Symptomatic Treatment of Chronic Stable Angina Pectoris: Starting Dose: 5 mg twice daily in patients <75 years. After 3-4 weeks of treatment, if the patient is still symptomatic, if the initial dose is well-tolerated and if resting heart rate remains >60 bpm, the dose may be increased to the next higher dose in patients receiving 2.5 mg twice daily or 5 mg twice daily. Maintenance Dose: 7.5 mg twice daily.
It is recommended that the decision to initiate or titrate treatment takes place with the availability of serial heart rate measurements, electrocardiogram (ECG) or ambulatory 24-hr monitoring.
If there is no improvement in symptoms of angina within 3 months after start of treatment, treatment of ivabradine should be discontinued.
In addition, discontinuation of treatment should be considered if there is only limited symptomatic response and when there is no clinically relevant reduction in resting heart rate within 3 months.
If, during treatment, heart rate decreases <50 bpm at rest or the patient experiences symptoms related to bradycardia eg, dizziness, fatigue or hypotension, the dose must be titrated downward including the lowest dose of 2.5 mg twice daily (one-half 5 mg tablet twice daily). After dose reduction, heart rate should be monitored. Treatment must be discontinued if heart rate remains <50 bpm or symptoms of bradycardia persist despite dose reduction.
Treatment of Chronic Heart Failure: Usual Recommended Starting Dose: 5 mg twice daily. After 2 weeks of treatment, the dose can be increased to 7.5 mg twice daily if resting heart rate is persistently >60 bpm or decreased to 2.5 mg twice daily (one-half 5 mg tablet twice daily) if resting heart rate is persistently <50 bpm or in case of symptoms related to bradycardia eg, dizziness, fatigue or hypotension. If heart rate is between 50 and 60 bpm, the dose of 5 mg twice daily should be maintained.
If during treatment, heart rate decreases persistently <50 bpm at rest or the patient experiences symptoms related to bradycardia, the dose must be titrated downward to the next lower dose in patients receiving 7.5 mg twice daily or 5 mg twice daily. If heart rate increases persistently >60 bpm at rest, the dose can be up-titrated to the next upper dose in patients receiving 2.5 mg twice daily or 5 mg twice daily.
Treatment must be discontinued if heart rate remains <50 bpm or symptoms of bradycardia persist.
The treatment has to be initiated only in patient with stable heart failure. It is recommended that the treating physician should be experienced in the management of chronic heart failure.
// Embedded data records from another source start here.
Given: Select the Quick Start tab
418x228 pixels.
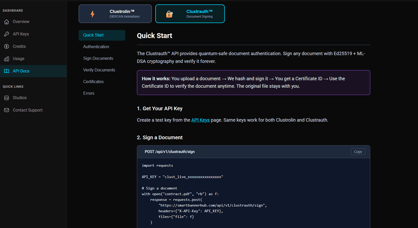Looking at the screenshot, I should pos(93,35).
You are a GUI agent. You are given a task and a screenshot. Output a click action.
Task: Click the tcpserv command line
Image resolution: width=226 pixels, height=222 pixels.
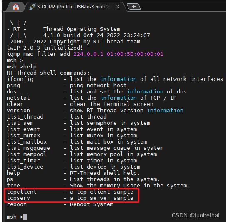pos(70,198)
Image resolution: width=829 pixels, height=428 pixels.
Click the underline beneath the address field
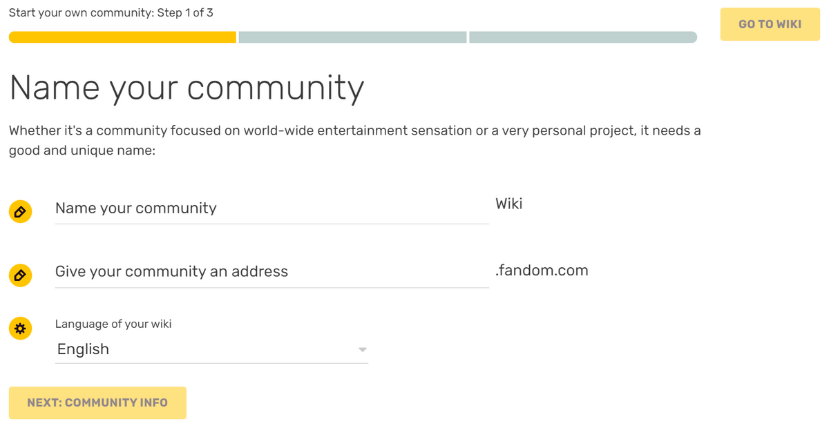click(271, 287)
Renal Insufficiency: No dose adjustment is required in patients with renal insufficiency and CrCl >15 mL/min (see Pharmacokinetics under Actions). No data are available in patients with CrCl <15 mL/min. Ivabradine should therefore be used with caution in this population.
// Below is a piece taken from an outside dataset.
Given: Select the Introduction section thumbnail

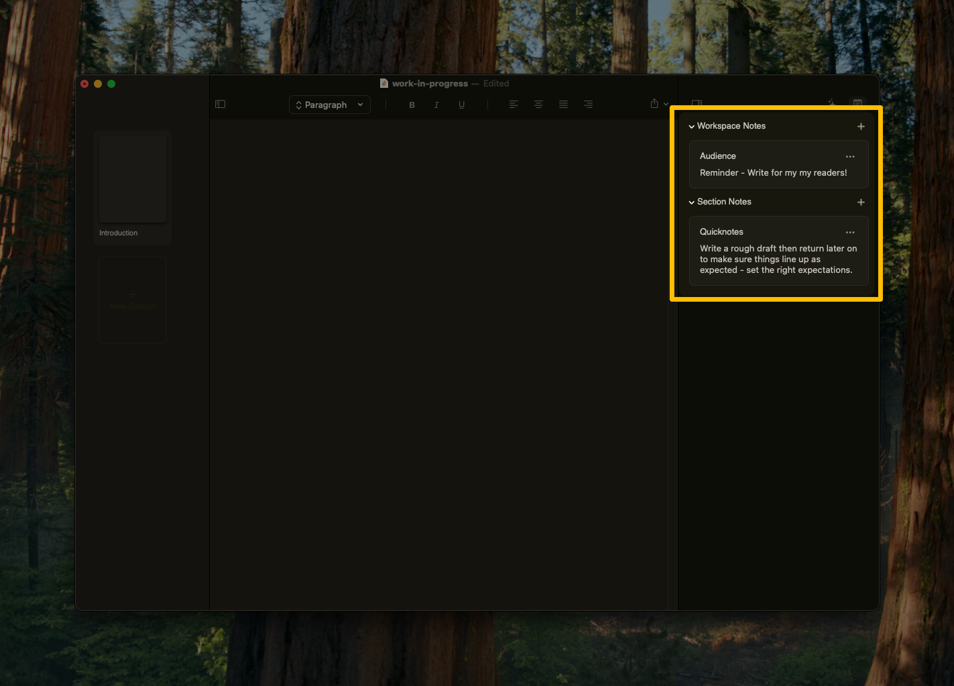Looking at the screenshot, I should coord(132,178).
Hepatic Impairment: No dose adjustment is required in patients with mild hepatic impairment. Caution should be exercised when using ivabradine in patients with moderate hepatic impairment. Ivabradine is contraindicated in patients with severe hepatic insufficiency, since it has not been studied in this population and a large increase in systemic exposure is anticipated (see Pharmacokinetics under Actions and Contraindications).
Children and Adolescents: Coralan is not recommended in children and adolescents as the efficacy and safety of ivabradine has not been studied in these populations.
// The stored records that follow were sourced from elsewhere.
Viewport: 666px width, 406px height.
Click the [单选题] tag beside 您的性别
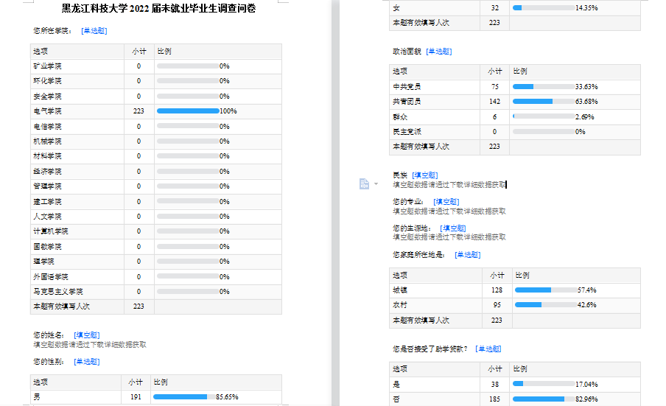pyautogui.click(x=87, y=362)
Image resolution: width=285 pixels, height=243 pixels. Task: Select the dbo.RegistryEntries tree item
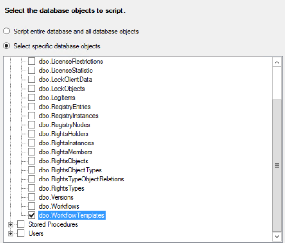pyautogui.click(x=64, y=107)
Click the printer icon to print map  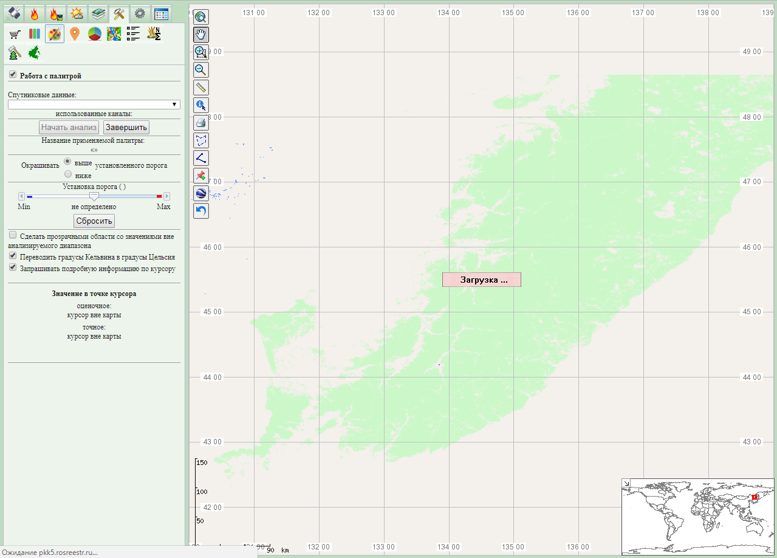point(201,123)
Elderly: In patients ≥75 years, a lower starting dose should be considered for these patients (2.5 mg twice daily ie, ½ 5-mg tablet twice daily) before up-titration, if necessary.
Missed Dose: If a dose is missed, take the next dose at the usual time. Do not take a double dose to make up for the forgotten dose.
Administration: Tablets must be taken orally twice daily ie, once in the morning and once in the evening during meals (see Pharmacokinetics under Actions).